- _YOUR GOAL_
Reproduce every line of the listing below verbatim, without altering any character.

(Item-finding listing)
<<<<
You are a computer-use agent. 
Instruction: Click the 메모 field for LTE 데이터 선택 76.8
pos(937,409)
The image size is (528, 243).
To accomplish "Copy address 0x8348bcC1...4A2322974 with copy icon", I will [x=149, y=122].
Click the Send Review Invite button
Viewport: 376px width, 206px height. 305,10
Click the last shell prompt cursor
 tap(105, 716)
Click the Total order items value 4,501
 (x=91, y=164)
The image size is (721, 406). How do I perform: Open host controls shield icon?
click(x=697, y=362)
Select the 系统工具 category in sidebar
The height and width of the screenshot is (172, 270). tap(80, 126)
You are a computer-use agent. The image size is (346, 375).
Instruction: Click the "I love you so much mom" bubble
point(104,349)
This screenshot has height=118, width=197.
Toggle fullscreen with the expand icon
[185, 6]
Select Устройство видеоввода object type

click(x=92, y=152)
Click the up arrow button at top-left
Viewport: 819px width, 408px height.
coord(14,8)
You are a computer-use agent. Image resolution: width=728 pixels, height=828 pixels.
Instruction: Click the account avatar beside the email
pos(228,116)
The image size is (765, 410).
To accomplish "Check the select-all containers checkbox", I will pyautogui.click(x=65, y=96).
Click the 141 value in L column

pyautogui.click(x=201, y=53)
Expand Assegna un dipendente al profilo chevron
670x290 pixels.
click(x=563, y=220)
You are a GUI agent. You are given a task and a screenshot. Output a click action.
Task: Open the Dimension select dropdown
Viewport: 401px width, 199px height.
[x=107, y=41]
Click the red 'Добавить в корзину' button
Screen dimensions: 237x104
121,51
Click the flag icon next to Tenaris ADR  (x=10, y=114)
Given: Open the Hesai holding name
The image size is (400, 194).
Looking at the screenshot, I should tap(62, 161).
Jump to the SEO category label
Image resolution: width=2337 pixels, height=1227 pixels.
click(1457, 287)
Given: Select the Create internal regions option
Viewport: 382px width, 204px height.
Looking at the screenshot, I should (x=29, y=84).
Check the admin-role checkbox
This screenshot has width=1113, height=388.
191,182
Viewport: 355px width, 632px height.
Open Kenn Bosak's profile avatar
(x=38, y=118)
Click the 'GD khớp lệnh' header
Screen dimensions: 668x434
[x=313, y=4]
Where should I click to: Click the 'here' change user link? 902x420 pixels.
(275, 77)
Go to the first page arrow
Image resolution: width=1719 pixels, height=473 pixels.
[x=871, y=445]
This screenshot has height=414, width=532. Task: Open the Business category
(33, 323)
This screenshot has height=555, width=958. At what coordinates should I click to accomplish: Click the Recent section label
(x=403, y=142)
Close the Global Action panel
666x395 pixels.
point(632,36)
>>>>
- _SOLUTION TO THE PROBLEM_
You are a computer-use agent. 
Instruction: Click the 메모 field for LTE 데이터 선택 76.8
pos(937,409)
The image size is (528, 243).
To accomplish "Copy address 0x8348bcC1...4A2322974 with copy icon", I will [x=149, y=122].
Click the Send Review Invite button
Viewport: 376px width, 206px height. 305,10
Click the last shell prompt cursor
 tap(105, 716)
Click the Total order items value 4,501
 (x=91, y=164)
The image size is (721, 406). How do I perform: Open host controls shield icon?
click(x=697, y=362)
Select the 系统工具 category in sidebar
The height and width of the screenshot is (172, 270). tap(80, 126)
You are a computer-use agent. The image size is (346, 375).
Instruction: Click the "I love you so much mom" bubble
point(104,349)
This screenshot has height=118, width=197.
Toggle fullscreen with the expand icon
[185, 6]
Select Устройство видеоввода object type

click(x=92, y=152)
Click the up arrow button at top-left
Viewport: 819px width, 408px height.
coord(14,8)
You are a computer-use agent. Image resolution: width=728 pixels, height=828 pixels.
Instruction: Click the account avatar beside the email
pos(228,116)
The image size is (765, 410).
To accomplish "Check the select-all containers checkbox", I will pyautogui.click(x=65, y=96).
Click the 141 value in L column

pyautogui.click(x=201, y=53)
Expand Assegna un dipendente al profilo chevron
670x290 pixels.
click(x=563, y=220)
You are a GUI agent. You are given a task and a screenshot. Output a click action.
Task: Open the Dimension select dropdown
Viewport: 401px width, 199px height.
[x=107, y=41]
Click the red 'Добавить в корзину' button
Screen dimensions: 237x104
121,51
Click the flag icon next to Tenaris ADR  (x=10, y=114)
Given: Open the Hesai holding name
The image size is (400, 194).
Looking at the screenshot, I should tap(62, 161).
Jump to the SEO category label
Image resolution: width=2337 pixels, height=1227 pixels.
click(1457, 287)
Given: Select the Create internal regions option
Viewport: 382px width, 204px height.
Looking at the screenshot, I should (x=29, y=84).
Check the admin-role checkbox
This screenshot has width=1113, height=388.
191,182
Viewport: 355px width, 632px height.
Open Kenn Bosak's profile avatar
(x=38, y=118)
Click the 'GD khớp lệnh' header
Screen dimensions: 668x434
[x=313, y=4]
Where should I click to: Click the 'here' change user link? 902x420 pixels.
(275, 77)
Go to the first page arrow
Image resolution: width=1719 pixels, height=473 pixels.
[x=871, y=445]
This screenshot has height=414, width=532. Task: Open the Business category
(33, 323)
This screenshot has height=555, width=958. At what coordinates should I click to accomplish: Click the Recent section label
(x=403, y=142)
Close the Global Action panel
666x395 pixels.
point(632,36)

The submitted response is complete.